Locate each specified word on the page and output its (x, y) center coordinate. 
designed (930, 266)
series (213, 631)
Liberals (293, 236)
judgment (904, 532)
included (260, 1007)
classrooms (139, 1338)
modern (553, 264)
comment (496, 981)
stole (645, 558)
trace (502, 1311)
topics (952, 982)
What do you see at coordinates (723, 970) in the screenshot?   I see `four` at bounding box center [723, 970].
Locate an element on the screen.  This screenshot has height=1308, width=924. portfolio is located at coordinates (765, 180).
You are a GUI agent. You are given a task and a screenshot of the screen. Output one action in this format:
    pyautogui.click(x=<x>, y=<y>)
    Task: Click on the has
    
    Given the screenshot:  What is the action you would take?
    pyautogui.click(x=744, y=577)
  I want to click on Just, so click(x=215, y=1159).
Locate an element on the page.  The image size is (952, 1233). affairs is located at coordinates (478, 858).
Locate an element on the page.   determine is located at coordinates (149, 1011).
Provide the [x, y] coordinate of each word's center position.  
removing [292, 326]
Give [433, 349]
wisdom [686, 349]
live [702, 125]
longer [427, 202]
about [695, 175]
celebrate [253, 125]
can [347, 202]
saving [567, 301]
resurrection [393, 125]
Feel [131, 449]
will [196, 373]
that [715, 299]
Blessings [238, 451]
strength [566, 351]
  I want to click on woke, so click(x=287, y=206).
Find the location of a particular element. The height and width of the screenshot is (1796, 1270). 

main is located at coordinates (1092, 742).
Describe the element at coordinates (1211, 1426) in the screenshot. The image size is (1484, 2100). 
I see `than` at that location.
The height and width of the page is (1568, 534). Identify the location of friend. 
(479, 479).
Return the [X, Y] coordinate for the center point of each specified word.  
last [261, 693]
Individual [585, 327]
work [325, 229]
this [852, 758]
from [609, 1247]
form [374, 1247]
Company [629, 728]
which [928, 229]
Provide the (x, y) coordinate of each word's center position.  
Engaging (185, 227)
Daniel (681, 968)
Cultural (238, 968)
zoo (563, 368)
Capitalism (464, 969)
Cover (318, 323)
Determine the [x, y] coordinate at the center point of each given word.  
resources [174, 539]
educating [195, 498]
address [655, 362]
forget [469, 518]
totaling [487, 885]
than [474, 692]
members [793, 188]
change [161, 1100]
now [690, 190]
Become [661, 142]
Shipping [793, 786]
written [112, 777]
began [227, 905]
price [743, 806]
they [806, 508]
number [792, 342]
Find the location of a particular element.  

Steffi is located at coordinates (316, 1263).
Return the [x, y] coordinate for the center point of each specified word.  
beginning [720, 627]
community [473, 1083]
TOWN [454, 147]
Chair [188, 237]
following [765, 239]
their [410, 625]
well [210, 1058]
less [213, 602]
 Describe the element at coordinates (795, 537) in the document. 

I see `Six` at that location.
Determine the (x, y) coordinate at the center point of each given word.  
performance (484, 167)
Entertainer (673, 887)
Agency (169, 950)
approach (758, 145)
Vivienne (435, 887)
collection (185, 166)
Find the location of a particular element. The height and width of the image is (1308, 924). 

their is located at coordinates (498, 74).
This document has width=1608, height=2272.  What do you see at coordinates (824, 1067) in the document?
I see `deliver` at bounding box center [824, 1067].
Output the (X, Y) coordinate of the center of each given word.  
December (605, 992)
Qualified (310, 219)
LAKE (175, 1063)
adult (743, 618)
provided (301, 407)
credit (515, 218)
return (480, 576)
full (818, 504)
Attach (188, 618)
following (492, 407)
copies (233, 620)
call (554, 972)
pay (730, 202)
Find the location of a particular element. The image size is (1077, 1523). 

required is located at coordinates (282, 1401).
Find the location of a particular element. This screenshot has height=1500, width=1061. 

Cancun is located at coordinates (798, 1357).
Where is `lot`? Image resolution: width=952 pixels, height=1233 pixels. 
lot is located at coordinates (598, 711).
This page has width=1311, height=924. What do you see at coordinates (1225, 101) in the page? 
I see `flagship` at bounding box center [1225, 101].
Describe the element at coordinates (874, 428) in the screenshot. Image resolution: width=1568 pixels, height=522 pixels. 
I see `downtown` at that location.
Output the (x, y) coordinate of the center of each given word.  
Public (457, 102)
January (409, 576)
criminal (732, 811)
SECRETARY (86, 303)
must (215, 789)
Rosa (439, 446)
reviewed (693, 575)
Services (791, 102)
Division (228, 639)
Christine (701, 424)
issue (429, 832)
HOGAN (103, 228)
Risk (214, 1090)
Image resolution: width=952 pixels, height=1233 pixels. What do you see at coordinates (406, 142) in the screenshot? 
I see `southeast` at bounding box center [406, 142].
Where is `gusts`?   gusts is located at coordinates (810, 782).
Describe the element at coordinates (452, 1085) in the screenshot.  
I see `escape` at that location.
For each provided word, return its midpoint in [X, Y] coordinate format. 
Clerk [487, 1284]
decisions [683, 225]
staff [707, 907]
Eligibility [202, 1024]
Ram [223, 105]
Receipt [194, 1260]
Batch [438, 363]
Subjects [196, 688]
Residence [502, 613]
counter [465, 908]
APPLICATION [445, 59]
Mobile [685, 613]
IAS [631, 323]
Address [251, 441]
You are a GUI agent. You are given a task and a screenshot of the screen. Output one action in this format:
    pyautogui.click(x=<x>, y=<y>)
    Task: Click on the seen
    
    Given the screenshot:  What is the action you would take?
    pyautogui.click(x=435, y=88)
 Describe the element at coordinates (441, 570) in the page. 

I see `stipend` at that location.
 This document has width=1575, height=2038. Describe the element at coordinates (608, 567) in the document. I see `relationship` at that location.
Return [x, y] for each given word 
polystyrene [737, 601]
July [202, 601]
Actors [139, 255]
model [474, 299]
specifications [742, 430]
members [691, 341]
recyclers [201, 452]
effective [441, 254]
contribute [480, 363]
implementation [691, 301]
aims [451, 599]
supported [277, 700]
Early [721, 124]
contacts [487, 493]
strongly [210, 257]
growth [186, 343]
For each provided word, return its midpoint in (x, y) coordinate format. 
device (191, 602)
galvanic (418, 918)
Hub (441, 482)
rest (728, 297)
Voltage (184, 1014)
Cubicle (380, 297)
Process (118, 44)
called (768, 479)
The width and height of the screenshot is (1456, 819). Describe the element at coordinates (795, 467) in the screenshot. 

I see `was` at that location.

-*-

# TASK DESCRIPTION
Switch "center point" to "midpoint" wherever it occurs in the lines above, and give all the lines again with nothing else changed.

# EXERCISE RESULT
Locate each specified word on the page and output its (x, y) center coordinate. 
designed (930, 266)
series (213, 631)
Liberals (293, 236)
judgment (904, 532)
included (260, 1007)
classrooms (139, 1338)
modern (553, 264)
comment (496, 981)
stole (645, 558)
trace (502, 1311)
topics (952, 982)
What do you see at coordinates (723, 970) in the screenshot?   I see `four` at bounding box center [723, 970].
Locate an element on the screen.  This screenshot has height=1308, width=924. portfolio is located at coordinates (765, 180).
You are a GUI agent. You are given a task and a screenshot of the screen. Output one action in this format:
    pyautogui.click(x=<x>, y=<y>)
    Task: Click on the has
    
    Given the screenshot:  What is the action you would take?
    pyautogui.click(x=744, y=577)
  I want to click on Just, so click(x=215, y=1159).
Locate an element on the page.  The image size is (952, 1233). affairs is located at coordinates (478, 858).
Locate an element on the page.   determine is located at coordinates (149, 1011).
Provide the [x, y] coordinate of each word's center position.  
removing [292, 326]
Give [433, 349]
wisdom [686, 349]
live [702, 125]
longer [427, 202]
about [695, 175]
celebrate [253, 125]
can [347, 202]
saving [567, 301]
resurrection [393, 125]
Feel [131, 449]
will [196, 373]
that [715, 299]
Blessings [238, 451]
strength [566, 351]
  I want to click on woke, so click(x=287, y=206).
Find the location of a particular element. The height and width of the screenshot is (1796, 1270). 

main is located at coordinates (1092, 742).
Describe the element at coordinates (1211, 1426) in the screenshot. The image size is (1484, 2100). 
I see `than` at that location.
The height and width of the page is (1568, 534). Identify the location of friend. 
(479, 479).
Return the [X, Y] coordinate for the midpoint of each specified word.  
last [261, 693]
Individual [585, 327]
work [325, 229]
this [852, 758]
from [609, 1247]
form [374, 1247]
Company [629, 728]
which [928, 229]
Provide the (x, y) coordinate of each word's center position.  
Engaging (185, 227)
Daniel (681, 968)
Cultural (238, 968)
zoo (563, 368)
Capitalism (464, 969)
Cover (318, 323)
Determine the [x, y] coordinate at the midpoint of each given word.  
resources [174, 539]
educating [195, 498]
address [655, 362]
forget [469, 518]
totaling [487, 885]
than [474, 692]
members [793, 188]
change [161, 1100]
now [690, 190]
Become [661, 142]
Shipping [793, 786]
written [112, 777]
began [227, 905]
price [743, 806]
they [806, 508]
number [792, 342]
Find the location of a particular element.  

Steffi is located at coordinates (316, 1263).
Return the [x, y] coordinate for the midpoint of each specified word.  
beginning [720, 627]
community [473, 1083]
TOWN [454, 147]
Chair [188, 237]
following [765, 239]
their [410, 625]
well [210, 1058]
less [213, 602]
 Describe the element at coordinates (795, 537) in the document. 

I see `Six` at that location.
Determine the (x, y) coordinate at the midpoint of each given word.  
performance (484, 167)
Entertainer (673, 887)
Agency (169, 950)
approach (758, 145)
Vivienne (435, 887)
collection (185, 166)
Find the location of a particular element. The height and width of the image is (1308, 924). 

their is located at coordinates (498, 74).
This document has width=1608, height=2272.  What do you see at coordinates (824, 1067) in the document?
I see `deliver` at bounding box center [824, 1067].
Output the (X, Y) coordinate of the center of each given word.  
December (605, 992)
Qualified (310, 219)
LAKE (175, 1063)
adult (743, 618)
provided (301, 407)
credit (515, 218)
return (480, 576)
full (818, 504)
Attach (188, 618)
following (492, 407)
copies (233, 620)
call (554, 972)
pay (730, 202)
Find the location of a particular element. The image size is (1077, 1523). 

required is located at coordinates (282, 1401).
Find the location of a particular element. This screenshot has height=1500, width=1061. 

Cancun is located at coordinates (798, 1357).
Where is `lot`? Image resolution: width=952 pixels, height=1233 pixels. 
lot is located at coordinates (598, 711).
This page has width=1311, height=924. What do you see at coordinates (1225, 101) in the page? 
I see `flagship` at bounding box center [1225, 101].
Describe the element at coordinates (874, 428) in the screenshot. Image resolution: width=1568 pixels, height=522 pixels. 
I see `downtown` at that location.
Output the (x, y) coordinate of the center of each given word.  
Public (457, 102)
January (409, 576)
criminal (732, 811)
SECRETARY (86, 303)
must (215, 789)
Rosa (439, 446)
reviewed (693, 575)
Services (791, 102)
Division (228, 639)
Christine (701, 424)
issue (429, 832)
HOGAN (103, 228)
Risk (214, 1090)
Image resolution: width=952 pixels, height=1233 pixels. What do you see at coordinates (406, 142) in the screenshot? 
I see `southeast` at bounding box center [406, 142].
Where is `gusts`?   gusts is located at coordinates (810, 782).
Describe the element at coordinates (452, 1085) in the screenshot.  
I see `escape` at that location.
For each provided word, return its midpoint in [X, Y] coordinate format. 
Clerk [487, 1284]
decisions [683, 225]
staff [707, 907]
Eligibility [202, 1024]
Ram [223, 105]
Receipt [194, 1260]
Batch [438, 363]
Subjects [196, 688]
Residence [502, 613]
counter [465, 908]
APPLICATION [445, 59]
Mobile [685, 613]
IAS [631, 323]
Address [251, 441]
You are a GUI agent. You are given a task and a screenshot of the screen. Output one action in this format:
    pyautogui.click(x=<x>, y=<y>)
    Task: Click on the seen
    
    Given the screenshot:  What is the action you would take?
    pyautogui.click(x=435, y=88)
 Describe the element at coordinates (441, 570) in the page. 

I see `stipend` at that location.
 This document has width=1575, height=2038. Describe the element at coordinates (608, 567) in the document. I see `relationship` at that location.
Return [x, y] for each given word 
polystyrene [737, 601]
July [202, 601]
Actors [139, 255]
model [474, 299]
specifications [742, 430]
members [691, 341]
recyclers [201, 452]
effective [441, 254]
contribute [480, 363]
implementation [691, 301]
aims [451, 599]
supported [277, 700]
Early [721, 124]
contacts [487, 493]
strongly [210, 257]
growth [186, 343]
For each provided word, return its midpoint in (x, y) coordinate format. 
device (191, 602)
galvanic (418, 918)
Hub (441, 482)
rest (728, 297)
Voltage (184, 1014)
Cubicle (380, 297)
Process (118, 44)
called (768, 479)
The width and height of the screenshot is (1456, 819). Describe the element at coordinates (795, 467) in the screenshot. 

I see `was` at that location.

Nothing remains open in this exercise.